**Given entries**:
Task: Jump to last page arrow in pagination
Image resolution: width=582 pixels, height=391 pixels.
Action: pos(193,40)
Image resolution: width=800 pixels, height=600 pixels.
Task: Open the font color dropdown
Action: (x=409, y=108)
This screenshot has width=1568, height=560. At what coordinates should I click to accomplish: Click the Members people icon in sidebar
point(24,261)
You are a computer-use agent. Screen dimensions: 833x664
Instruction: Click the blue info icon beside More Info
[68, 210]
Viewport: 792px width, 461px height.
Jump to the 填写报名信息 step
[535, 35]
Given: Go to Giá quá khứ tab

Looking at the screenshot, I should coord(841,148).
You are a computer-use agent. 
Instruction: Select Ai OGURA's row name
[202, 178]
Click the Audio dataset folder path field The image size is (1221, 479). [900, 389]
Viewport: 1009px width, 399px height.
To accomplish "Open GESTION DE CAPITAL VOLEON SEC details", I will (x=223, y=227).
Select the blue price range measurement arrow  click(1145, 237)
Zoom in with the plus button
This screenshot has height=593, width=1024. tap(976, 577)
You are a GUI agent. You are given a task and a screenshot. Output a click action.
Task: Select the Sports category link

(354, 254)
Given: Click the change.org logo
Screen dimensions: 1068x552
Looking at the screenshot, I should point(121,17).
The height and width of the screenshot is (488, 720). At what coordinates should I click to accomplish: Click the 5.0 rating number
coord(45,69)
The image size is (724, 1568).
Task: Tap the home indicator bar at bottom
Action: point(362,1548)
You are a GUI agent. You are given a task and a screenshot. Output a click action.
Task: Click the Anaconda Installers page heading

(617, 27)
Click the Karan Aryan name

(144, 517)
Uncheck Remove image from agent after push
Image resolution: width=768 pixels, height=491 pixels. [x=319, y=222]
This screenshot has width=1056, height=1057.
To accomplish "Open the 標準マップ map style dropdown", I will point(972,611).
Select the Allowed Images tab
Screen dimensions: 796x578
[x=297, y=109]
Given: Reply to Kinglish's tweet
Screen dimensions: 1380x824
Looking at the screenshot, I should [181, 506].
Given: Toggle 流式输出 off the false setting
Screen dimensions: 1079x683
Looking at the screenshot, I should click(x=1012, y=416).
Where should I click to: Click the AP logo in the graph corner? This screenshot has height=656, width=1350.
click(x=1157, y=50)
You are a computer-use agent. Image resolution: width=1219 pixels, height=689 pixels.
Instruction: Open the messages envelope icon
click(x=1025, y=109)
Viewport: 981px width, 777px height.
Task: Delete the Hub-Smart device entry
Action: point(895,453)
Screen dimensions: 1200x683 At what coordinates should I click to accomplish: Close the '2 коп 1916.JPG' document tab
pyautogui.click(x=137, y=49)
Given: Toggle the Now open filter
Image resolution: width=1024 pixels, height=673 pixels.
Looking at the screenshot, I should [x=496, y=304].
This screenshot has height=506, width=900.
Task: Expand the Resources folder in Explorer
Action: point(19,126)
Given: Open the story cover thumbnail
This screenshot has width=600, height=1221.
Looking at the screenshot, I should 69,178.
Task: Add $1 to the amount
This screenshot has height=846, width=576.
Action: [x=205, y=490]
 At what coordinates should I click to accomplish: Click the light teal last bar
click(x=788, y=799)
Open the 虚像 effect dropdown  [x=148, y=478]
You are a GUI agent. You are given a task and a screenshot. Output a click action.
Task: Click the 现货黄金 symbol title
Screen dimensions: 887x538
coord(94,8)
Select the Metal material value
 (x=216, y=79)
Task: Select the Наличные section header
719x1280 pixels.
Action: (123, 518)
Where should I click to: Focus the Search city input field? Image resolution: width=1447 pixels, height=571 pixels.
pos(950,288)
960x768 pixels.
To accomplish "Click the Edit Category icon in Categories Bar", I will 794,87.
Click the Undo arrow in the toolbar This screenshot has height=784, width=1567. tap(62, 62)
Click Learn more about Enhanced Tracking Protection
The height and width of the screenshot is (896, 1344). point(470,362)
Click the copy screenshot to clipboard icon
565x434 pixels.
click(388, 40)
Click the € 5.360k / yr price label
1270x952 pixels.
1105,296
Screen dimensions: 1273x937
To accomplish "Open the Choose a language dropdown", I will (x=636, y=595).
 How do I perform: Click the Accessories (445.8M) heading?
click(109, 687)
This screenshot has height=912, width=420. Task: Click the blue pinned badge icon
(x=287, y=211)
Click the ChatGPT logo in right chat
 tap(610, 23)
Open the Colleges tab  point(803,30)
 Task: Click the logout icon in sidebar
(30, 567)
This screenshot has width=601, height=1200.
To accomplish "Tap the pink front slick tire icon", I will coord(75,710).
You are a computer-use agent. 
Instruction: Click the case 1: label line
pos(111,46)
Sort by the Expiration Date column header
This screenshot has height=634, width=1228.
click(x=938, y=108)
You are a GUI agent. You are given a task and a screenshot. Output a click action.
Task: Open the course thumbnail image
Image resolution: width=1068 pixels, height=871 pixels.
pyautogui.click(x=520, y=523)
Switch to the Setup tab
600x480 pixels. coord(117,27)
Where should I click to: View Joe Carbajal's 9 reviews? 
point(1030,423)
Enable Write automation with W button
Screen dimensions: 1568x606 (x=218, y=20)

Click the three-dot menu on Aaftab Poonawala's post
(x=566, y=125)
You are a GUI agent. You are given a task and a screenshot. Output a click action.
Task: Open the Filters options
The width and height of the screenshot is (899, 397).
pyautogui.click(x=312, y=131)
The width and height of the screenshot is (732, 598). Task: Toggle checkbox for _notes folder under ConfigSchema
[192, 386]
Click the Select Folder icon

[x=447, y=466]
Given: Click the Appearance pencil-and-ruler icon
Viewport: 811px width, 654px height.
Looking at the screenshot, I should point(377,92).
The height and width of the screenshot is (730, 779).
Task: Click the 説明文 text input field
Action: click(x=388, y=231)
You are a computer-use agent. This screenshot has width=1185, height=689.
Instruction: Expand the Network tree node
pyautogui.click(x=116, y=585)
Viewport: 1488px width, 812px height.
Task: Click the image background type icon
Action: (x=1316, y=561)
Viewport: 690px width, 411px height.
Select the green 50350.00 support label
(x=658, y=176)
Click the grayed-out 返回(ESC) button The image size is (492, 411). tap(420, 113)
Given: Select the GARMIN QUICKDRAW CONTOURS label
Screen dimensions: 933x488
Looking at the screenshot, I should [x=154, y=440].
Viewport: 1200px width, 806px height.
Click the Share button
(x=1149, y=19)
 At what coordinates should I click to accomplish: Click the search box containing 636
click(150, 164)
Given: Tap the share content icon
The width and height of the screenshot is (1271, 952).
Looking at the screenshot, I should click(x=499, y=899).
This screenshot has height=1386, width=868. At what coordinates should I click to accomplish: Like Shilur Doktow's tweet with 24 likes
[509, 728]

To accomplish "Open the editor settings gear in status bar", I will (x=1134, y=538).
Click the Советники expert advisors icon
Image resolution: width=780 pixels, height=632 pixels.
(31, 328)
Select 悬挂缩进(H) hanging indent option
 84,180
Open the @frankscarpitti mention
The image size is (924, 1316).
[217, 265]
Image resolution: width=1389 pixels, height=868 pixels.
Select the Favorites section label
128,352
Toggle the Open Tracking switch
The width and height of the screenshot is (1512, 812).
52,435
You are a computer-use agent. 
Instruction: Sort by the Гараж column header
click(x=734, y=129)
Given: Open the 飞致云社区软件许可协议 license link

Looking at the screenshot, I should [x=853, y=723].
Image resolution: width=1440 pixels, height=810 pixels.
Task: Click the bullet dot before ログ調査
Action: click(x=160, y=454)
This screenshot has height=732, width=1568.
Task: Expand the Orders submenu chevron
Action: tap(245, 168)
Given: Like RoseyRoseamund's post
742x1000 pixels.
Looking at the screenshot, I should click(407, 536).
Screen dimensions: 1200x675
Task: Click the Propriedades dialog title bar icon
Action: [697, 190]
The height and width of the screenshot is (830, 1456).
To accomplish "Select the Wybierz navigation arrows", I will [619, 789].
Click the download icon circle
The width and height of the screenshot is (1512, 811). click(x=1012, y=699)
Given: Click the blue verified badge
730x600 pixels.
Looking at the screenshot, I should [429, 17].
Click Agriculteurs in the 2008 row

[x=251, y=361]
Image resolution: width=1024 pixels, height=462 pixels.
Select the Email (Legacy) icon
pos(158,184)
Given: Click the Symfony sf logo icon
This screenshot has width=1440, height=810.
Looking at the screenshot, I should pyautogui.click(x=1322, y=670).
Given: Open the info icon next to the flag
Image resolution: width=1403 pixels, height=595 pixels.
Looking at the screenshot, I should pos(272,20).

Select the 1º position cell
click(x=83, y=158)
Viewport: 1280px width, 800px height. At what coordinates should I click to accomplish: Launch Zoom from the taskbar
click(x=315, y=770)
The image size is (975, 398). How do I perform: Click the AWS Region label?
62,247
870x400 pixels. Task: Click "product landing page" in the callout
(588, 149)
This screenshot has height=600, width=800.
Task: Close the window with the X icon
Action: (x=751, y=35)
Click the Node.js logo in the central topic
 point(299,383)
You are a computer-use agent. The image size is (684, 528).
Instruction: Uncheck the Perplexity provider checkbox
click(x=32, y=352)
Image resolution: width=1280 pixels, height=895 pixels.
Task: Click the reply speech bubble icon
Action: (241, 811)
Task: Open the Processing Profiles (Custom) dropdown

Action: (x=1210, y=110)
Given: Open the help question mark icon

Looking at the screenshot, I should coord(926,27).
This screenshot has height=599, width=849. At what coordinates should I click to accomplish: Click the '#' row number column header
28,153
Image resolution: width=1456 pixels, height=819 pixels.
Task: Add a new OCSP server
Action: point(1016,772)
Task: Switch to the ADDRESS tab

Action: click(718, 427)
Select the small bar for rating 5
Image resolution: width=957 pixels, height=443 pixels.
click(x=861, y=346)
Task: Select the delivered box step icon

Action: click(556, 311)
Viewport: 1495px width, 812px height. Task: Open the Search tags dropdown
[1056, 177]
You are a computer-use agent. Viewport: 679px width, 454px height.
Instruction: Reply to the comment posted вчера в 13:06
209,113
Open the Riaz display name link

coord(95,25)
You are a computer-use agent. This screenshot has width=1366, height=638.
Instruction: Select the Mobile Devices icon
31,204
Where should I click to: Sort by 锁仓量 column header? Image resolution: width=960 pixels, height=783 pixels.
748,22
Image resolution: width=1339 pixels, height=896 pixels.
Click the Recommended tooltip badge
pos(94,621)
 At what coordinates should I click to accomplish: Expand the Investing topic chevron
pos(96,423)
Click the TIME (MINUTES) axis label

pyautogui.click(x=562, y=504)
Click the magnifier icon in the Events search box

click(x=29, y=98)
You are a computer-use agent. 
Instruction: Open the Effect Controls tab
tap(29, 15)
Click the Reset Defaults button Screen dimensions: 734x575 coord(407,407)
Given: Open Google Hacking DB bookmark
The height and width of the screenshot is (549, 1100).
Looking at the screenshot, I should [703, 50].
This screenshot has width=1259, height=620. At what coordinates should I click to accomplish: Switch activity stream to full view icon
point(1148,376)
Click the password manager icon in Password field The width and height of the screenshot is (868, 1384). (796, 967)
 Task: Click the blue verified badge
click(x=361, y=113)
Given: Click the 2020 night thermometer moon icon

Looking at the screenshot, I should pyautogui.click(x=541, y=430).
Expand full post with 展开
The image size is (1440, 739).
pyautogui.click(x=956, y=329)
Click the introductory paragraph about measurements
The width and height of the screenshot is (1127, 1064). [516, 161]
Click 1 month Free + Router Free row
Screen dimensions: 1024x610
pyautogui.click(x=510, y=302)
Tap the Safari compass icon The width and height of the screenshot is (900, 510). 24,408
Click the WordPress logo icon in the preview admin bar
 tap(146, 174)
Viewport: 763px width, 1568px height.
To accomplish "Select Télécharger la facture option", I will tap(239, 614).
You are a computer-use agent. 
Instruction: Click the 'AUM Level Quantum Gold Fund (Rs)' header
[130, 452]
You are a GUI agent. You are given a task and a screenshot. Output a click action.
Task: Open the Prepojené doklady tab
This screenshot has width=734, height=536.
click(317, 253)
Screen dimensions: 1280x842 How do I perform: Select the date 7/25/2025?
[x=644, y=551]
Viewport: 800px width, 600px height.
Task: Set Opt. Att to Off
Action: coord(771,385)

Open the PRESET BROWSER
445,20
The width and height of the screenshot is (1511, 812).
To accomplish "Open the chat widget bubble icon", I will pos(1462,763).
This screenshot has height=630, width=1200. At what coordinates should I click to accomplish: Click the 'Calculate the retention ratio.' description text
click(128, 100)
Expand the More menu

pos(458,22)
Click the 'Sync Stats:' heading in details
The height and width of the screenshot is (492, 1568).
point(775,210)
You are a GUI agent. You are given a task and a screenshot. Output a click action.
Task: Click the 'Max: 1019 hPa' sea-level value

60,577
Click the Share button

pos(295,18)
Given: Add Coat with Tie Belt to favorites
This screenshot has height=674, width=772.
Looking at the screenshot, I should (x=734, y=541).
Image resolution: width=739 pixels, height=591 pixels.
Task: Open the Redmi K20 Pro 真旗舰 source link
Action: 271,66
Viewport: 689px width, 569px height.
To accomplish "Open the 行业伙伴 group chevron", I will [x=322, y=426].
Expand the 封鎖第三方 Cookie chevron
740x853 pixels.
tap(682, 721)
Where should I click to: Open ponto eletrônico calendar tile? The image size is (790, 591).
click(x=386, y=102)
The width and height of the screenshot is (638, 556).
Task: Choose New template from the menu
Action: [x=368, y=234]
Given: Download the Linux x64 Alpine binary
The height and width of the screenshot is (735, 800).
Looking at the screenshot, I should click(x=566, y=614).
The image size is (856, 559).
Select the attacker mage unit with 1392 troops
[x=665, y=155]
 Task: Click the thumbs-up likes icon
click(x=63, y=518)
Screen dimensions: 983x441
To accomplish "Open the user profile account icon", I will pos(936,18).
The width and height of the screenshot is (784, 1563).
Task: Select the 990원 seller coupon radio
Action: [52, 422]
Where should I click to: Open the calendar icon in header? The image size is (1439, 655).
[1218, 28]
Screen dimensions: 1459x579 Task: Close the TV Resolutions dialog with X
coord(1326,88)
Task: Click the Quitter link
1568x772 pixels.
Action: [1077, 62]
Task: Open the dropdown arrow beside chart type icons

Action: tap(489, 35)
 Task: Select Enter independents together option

**Your task**: Up to and including the line with "Viewport: 792px width, 461px height.", output every line of the records above exactly, starting from the first; output nothing else.

**Task output**:
Task: Jump to last page arrow in pagination
Image resolution: width=582 pixels, height=391 pixels.
Action: pos(193,40)
Image resolution: width=800 pixels, height=600 pixels.
Task: Open the font color dropdown
Action: (x=409, y=108)
This screenshot has width=1568, height=560. At what coordinates should I click to accomplish: Click the Members people icon in sidebar
point(24,261)
You are a computer-use agent. Screen dimensions: 833x664
Instruction: Click the blue info icon beside More Info
[68, 210]
Viewport: 792px width, 461px height.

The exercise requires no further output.